Você era muito sedutora, chamava atenção e marcava presença, embora não fosse particularmente bonita, tinha uma boca carnuda, um sorriso escandaloso, uma inteligência especial. Era difícil entender aquele casamento, apesar de combinarem intelectualmente, era visível seu sofrimento ao lado de um homem sem ambição, por vezes violento, com ciúme doentio e que não perdia nenhuma chance de menosprezar seu talento. Você não o amava mais e não admitia, é mais difícil com a rotina, muita coisa para desmontar e dividir, muita gente envolvida, sonhos e expectativas quebrados. Você fugia dele todas as noites, ele podia comer todas as vagabundas no trabalho mas só queria você, você não se importava mais, enquanto ele se masturbava na banheira você trepava com outro homem, você se apaixonou por outro homem, estava escrito desde sempre, desde quando você estava na escola e passava de carro pelo prédio onde tudo aconteceria ao cair da tarde, você dizia desde sempre que queria estar ali, você sabia que ali estava um pedaço da sua vida, te esperando para ser feliz. Você não podia mais viver mentindo, não podia mais viver dessa forma, com culpa e medo, então você disse a ele para arrumar as coisas e ir embora, teve medo de dizer com palavras mas ele entendeu, foi embora sofrendo calado, depois fez um escândalo, jogou teu nome na lama, gritou para quem quisesse ouvir. Cada um tem seu jeito de desabafar, de procurar consolo e vingança, ele publicou um anúncio, criou um duelo imaginário, uma sedução impossível, dois traídos por um amor de quem poucos esperavam mais do que nada.
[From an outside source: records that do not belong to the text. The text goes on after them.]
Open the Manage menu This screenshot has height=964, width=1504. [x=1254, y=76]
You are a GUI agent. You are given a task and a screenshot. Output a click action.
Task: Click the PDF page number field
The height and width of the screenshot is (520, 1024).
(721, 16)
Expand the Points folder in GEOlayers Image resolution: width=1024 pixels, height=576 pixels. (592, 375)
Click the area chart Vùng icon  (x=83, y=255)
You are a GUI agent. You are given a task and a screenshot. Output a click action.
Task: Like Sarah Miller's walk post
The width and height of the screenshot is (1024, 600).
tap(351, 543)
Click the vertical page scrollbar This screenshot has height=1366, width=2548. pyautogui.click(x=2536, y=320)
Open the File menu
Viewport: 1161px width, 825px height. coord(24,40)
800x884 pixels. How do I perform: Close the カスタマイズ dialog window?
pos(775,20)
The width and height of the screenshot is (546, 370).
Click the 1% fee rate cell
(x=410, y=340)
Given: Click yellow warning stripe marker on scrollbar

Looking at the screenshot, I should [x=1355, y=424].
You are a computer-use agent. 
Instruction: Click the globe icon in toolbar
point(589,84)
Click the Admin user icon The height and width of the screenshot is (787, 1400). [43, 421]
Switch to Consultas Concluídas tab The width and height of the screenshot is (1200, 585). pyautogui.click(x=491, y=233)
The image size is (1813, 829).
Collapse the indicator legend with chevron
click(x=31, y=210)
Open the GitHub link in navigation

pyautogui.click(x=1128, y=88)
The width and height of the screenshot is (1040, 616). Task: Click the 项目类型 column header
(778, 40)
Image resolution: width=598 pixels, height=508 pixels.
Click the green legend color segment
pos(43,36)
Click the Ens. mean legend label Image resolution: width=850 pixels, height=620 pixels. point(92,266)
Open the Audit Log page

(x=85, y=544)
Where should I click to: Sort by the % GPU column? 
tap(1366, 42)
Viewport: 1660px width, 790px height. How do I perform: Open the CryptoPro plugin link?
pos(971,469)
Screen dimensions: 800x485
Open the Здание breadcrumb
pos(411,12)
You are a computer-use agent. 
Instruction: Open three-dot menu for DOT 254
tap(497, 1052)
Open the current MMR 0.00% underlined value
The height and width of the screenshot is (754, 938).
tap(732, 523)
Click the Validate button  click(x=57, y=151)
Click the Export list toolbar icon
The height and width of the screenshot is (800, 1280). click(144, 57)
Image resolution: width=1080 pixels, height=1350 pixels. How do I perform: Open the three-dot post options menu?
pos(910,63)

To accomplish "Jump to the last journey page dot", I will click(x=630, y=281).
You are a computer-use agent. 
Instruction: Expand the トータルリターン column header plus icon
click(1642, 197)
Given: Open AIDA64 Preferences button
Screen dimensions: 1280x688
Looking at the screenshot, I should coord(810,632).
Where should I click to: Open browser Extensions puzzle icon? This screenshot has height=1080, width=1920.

A vida é assim, não se pode diminuir a dor de quem não alcança a estrada.

quinta-feira, janeiro 05, 2006

Garoa em volume máximo

Chovia em são paulo, chovia demais, era um dilúvio, você foi para a bienal e à noite não deu para sair porque a cidade parecia que ia desabar. Você acabou o sábado na casa da sua amiga diante da lareira, debaixo do céu plúmbeo, fumou depois de tantos anos, você se sentiu estranha, muito diferente, teve vontade de rir como quando era adolescente e tentava disfarçar e piorava as coisas, quando dizia frases que não tinham a ver com o contexto, ou quando fungava sem parar, ou quando saboreou um ac e pegou um ônibus para petrópolis. Naquele tempo você fazia coisas loucas, você mal conhecia a cidade, quase vomitou na estrada, saltou em um bar qualquer e pela primeira vez viu o tempo parar e a parede mexer como diziam e você não acreditava. São paulo se inundava e sua mãe ligava a cada cinco minutos, sua filha estava com febre e não havia como voar para fora da cidade.

segunda-feira, janeiro 02, 2006

O jogo dos sete anos

Você sente saudades dos cartões, da poesia, dos recados cheios de paixão deixados na secretária eletrônica e no velho bip, amor que começava a se mostrar em toda a sua plenitude. Então se consolida mas não perde a flama, ao contrário; é vida, é força, é amor de verdade, eterno porque intenso, eterno porque fundamental, eterno porque se transforma, se multiplica, vira filho, vira livro, vira canção grudada na pele. Vocês renascem ainda, sempre, estão saindo dos ciclos que se complementam e se entrecruzam, com crises, histórias, sonhos e enganos. Vocês estão prontos, estão livres e querem assim. São desse jeito, da mesma semente, da mesma terra, do mesmo fogo, do mesmo ar, da mesma água. São iguais e tão diferentes. Precisam plantar, beijar, viver como nunca. Que seja simples, nunca banal; bom, mágico, lírico, inexplicável. Como souberem e puderem.